## What this exercise asks:
1. Name every snake species that the text about the Wantastiquet Mountain dig says was identified from the vertebrae.
2. Shorten the paragraph beginning "Goodby, a professor of anthropology at FPU" in the article on the snake bones into a brief bulleted list that keeps its main facts.
3. Resume the article about the snake bones at the Wantastiquet Mountain site, continuing after its final sentence.

## Reading text:
But it turns out that this was not always the case, as I learned from Robert Goodby, a professor at Franklin Pierce University who led two summers of fieldwork at a pre-Contact site along the Connecticut River, west of Keene, that had been occupied seasonally for thousands of years.

Goodby, a professor of anthropology at FPU, says they found something else amid the pottery, stone tools and other items typical of Abenaki sites at this site, which was excavated more than a decade ago. The site on Wantastiquet Mountain overlooked the river and had long been eroding away because of changes caused by the Vernon Dam. Most of it had already fallen into the river, Goodby says, which complicates analysis; it has since entirely washed away.

“We started noticing pretty soon that we were finding a fair number of burnt bone fragments. There were the usual bones – turtle, deer – but there were also these small vertebrae,” said Goodby. After consultation with a zoologist and herpetologist, they were pegged as snake backbones, lots of snake backbones.

“After counting vertebrae there was one water snake, one garter snake, some black rat snakes, one northern copperhead – rare in this part of New England – and the remaining 20 were timber rattlesnakes,” he said.

All the bones had been burnt, which is why they were preserved so well, so the question is: What was going on?

Some of the snakes were probably cooked for food, says Goodby, but the paper will describe evidence that some, particularly the venomous snakes, was used for ritual activities.

“There is enough evidence rattlesnakes were used in rituals elsewhere … that it fits,” he said.

In fact, Goodby says, the snakes may have attracted the Abenaki to the area.

“If you look at the historic records, newspapers in late 1800s describe rattlensakes being hunted commercially on Wantastiquet because there are so many of them,” he said. “If you’re thinking of them as sacred animals, sacred food, that would make sense why they (Abenaki) were here.”

Three of the species – rattler, copperhead, rat snake – they den together in the winter. They fall into the same cavities and hang out in a big pile,” Goodby said. “That’s evidence that this was a warm weather site, maybe they’d arrive in spring when (the snakes) were coming out, leave in fall, when they were going back in.”

## Rows from a screen grounding dataset:
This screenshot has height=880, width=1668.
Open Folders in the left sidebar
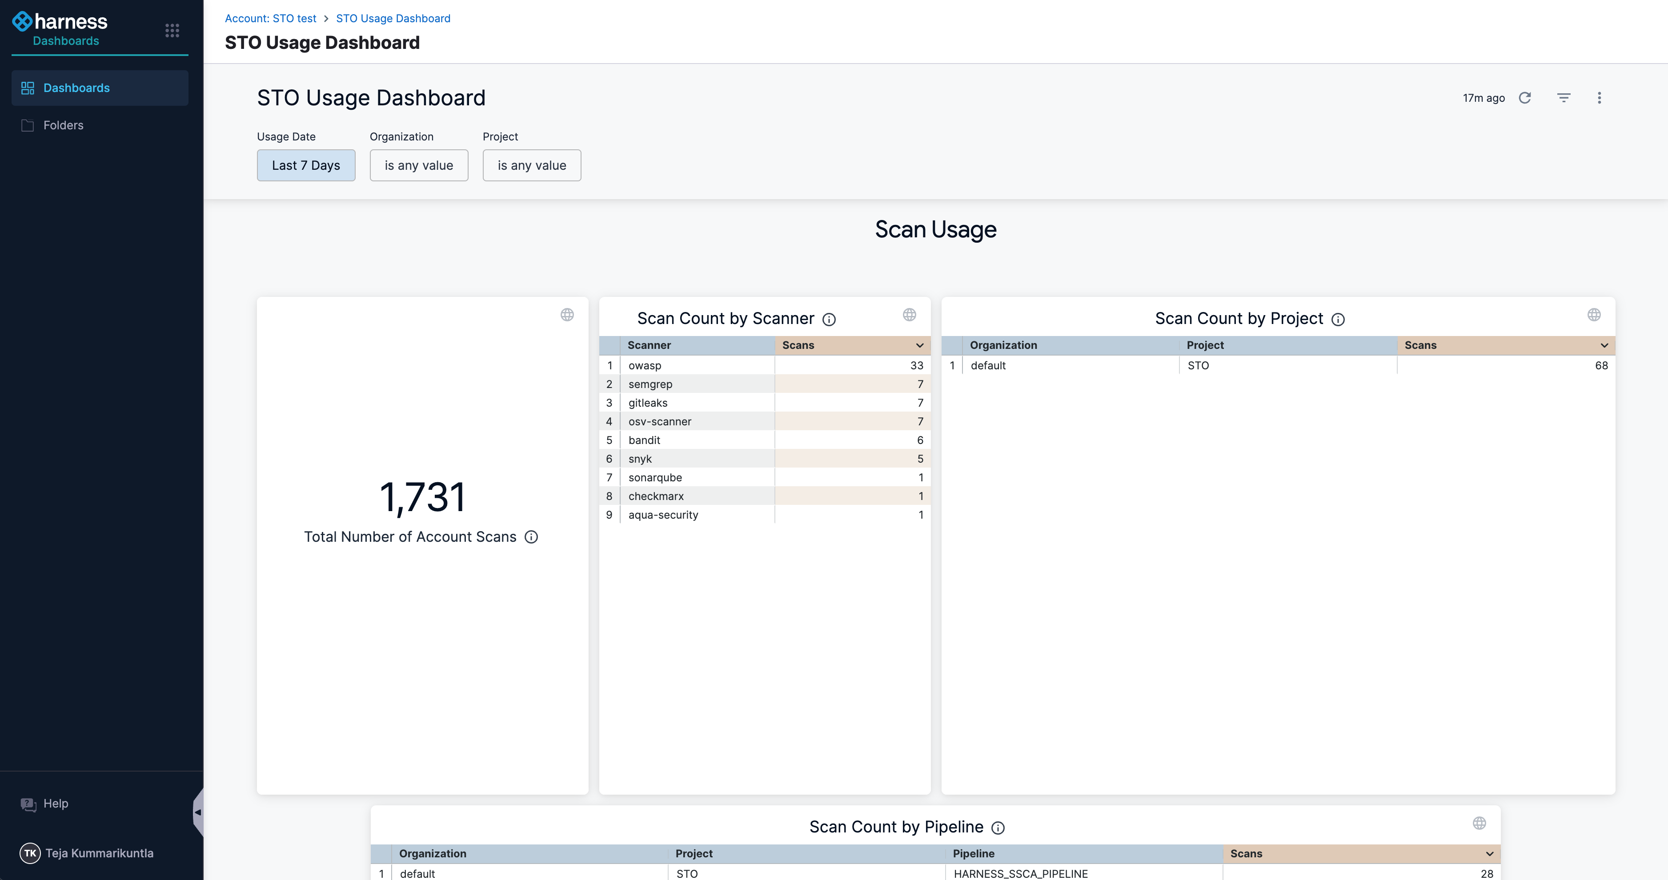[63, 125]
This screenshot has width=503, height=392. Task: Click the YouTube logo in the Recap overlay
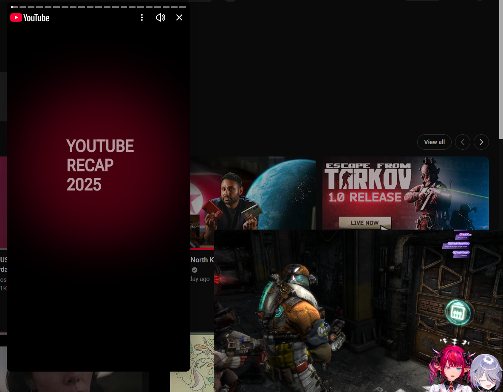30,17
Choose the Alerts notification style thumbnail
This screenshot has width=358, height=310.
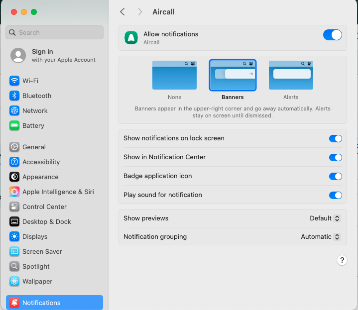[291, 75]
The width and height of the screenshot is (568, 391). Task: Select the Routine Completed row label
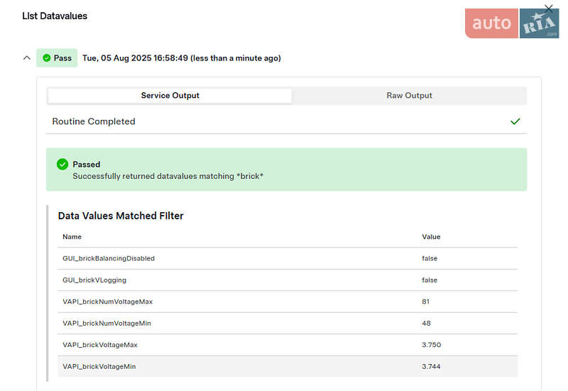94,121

## Solved problems:
1.
- Water snake
- Garter snake
- Black rat snake
- Northern copperhead
- Timber rattlesnake

2.
- Goodby, an anthropology professor at FPU, says the site held something besides the pottery, stone tools and other items typical of Abenaki sites.
- The site was excavated more than a decade ago.
- It sat on Wantastiquet Mountain above the river and had long been eroding because of changes caused by the Vernon Dam.
- Most of it had already fallen into the river, which complicates analysis, and it has since washed away entirely.

3.
Like many modern New Hampshire residents I have only the vaguest idea of who lived here before Europeans. Aside from a couple places like the Amoskeag Falls, I don’t know of any pre-Contact sites.

Goodby says the Wantastiquet site was valuable for anthropologists because, like Amoskeag, it had “good stratigraphy.”

“You could excavate down through layers and see what has changed. Usually it all has been compressed into the top 30, 40 centimeters of soil. Stratigraphy is really important,” he said.

The most recent material found from about 600 to 700 years ago, and the oldest was perhaps 6,000 years ago. Glaciers retreated from here about 15,000 years ago but massive meltwater lakes were formed as they retreated, trapped by ice or glacial debris, and lasted centuries or millennia before draining out and forming the Connecticut River Valley.

Goodby says the two FPU field sessions collected about eight boxes of material. It is stored at the university in Rindge and will eventually be moved to the Division of Historical Resources in Concord, since the site was on state-owned land. There it can add to our slim but growing understanding of how people lived in New Hampshire long before it was New Hampshire.

“What we found at the site offers new evidence linking snakes to their spiritual world, and it gives us a better sense of their worldview,” he said.